There's not a lot going on in terms of transitions suggesting anything in
particular. On the other hand, if you look at the release noise burst,
it's very sharp, broad band, and evidently [s]-shaped. Although this may
be in part a product of the following frication. But whatever. Believe
it's alveolar, or at least coronal, or remain agnostic. When it comes to
parsing the upcoming fricative your choices will be limited.
Esh
[ʃ], IPA 134
So here we go. We've got some very loud friction here. No voicing bar,
but with that much noise, you wouldn't really expect any voicing. The
frication is very loud, but you'll notice it isn't one very broad band,
but has some formant-like shaping to it. It's loudest not off the top of
the spectrogram (i.e. between 4-6-8-12 kHz), but seems loudest in the
F2-F3-F4 bands. And the F2 band is pretty noisy, while below it the
energy drops off sharply. That's pretty typical of post-alveolar
[ʃ].
Lower-Case I
[i], IPA 301
So it's tough to tell where F2 is. You have to surmise from that falling
transition afterwards that it's really, really high, around 2200 Hz or
so.

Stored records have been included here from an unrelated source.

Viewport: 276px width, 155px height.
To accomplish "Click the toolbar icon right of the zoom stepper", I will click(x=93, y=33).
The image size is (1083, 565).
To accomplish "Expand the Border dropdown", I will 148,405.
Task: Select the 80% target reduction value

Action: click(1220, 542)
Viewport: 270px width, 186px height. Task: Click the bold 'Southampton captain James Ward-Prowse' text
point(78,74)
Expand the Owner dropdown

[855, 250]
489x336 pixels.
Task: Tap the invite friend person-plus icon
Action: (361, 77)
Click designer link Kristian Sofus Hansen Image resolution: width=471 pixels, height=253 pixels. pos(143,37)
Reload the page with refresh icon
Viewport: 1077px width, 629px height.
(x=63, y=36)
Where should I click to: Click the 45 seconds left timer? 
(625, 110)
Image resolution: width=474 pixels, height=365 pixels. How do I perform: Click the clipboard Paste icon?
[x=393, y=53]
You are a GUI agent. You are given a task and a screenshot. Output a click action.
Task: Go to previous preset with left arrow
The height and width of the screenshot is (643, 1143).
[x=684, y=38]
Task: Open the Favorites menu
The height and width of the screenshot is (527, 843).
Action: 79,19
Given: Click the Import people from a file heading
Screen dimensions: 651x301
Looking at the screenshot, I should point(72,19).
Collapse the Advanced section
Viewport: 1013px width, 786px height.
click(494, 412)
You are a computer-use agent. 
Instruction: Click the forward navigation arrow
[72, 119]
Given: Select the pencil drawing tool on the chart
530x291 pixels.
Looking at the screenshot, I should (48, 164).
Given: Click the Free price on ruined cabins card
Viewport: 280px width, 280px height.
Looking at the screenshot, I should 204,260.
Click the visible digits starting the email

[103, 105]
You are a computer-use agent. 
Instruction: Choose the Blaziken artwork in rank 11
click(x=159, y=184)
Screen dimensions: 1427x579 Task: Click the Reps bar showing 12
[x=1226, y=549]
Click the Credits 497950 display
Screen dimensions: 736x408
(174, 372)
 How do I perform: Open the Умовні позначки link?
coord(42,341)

It's almost merged with the F3, but that's not supposed to happen, so
the combined band is still wider than you'd expect a single band to be,
but at this bandwidth there's no telling where the separation is. So the
edges of the filter overlap slightly. Get over it. So that's the F2,
where's the F1? Low low low, I say. We could argue about that, but
TMSAISTI.
Lower-Case V
[v], IPA 129
Another voiced fricative here, from 1075 to 1125 msec or thereabout. Nice
striations at the bottom, but no periodicity to speak of above. This is a
very loud fricative-it has about the same energy as the previous [z]. But
spectrally, this looks different. It doesn't have any tilt to it at all.
It just looks white, in the sense of having equal energy at all
frequencies. Sort of unfiltered. Well, probably this is louder than it
should be-I may have been spitting into the microphone or something. The
unfiltered-ness is a huge clue though. In order to be unfiltered, your
source has to be uncoupled from the resonators of the vocal tract. Which
means it has to have a tight closure, and no vocal-tract-tubey-volumes in
front for the energy to bounce around. So this has to be at the teeth or
lips. Given that this is English, the lips (bilabial) is unlikely. It
would be really helpful if the transitions on either side looked more
labial, but they don't. Which might make us think coronal, just by
default. But then we'd be wrong. So let's just keep both [v] and [ð] in mind until we
can make a word out of it.
Schwa
[ə], IPA 322
Very short, indeterminate vowel. Moving on.
Lower-Case B
[b], IPA 102
Another gap, this one rather long, although since we're approaching the
end of the utterance that might be lengthening of the final syllable.
There's a nice, clean gap in most frequencies, but if you look at the
bottom, there's an awful lot of perseverative voicing. More than you'd
get if there were a nice abduction gesture associated with an underlying
voiceless stop. So this is probably voiced. It's a little annoying that
the transitions are so ambiguous. The F2 in the preceding vowel seems to
be coming down, well below the 1700-1800 Hz alveolar locus we usually
look for with alveolars. So that looks labial. F3? Seems to be
high, if anything. Ya gotta love coproduction messing up all
your cues. So on the balance, I'm going to say bilabial. The F2 isn't
even close to alveolar or velar looking. The F3 is ambiguous, but I'll
attribute it to coproduction with ...
Tilde L (Dark L) + Syllabicity Mark
[ɫ̩], IPA 209 + 431
... the raised F3 of this segment, which is lateral. You can tell because
of the raised F3. /r/s have greatly lowered F3s, /l/s tend to have
slightly raised F3s, and/or sometimes F4s. With an F2 below 1000 Hz, this
can only be described as back (or round), so it's dark as well. If you
believe those first few pulses with energy in F3 and F4 and above are
evidence of a separate vowel before lateral-contact, you're welcome to
insert a schwa or something. But I tried to be careful and release the
/b/ into the lateral. There are advantages to doing these things with
your own voice....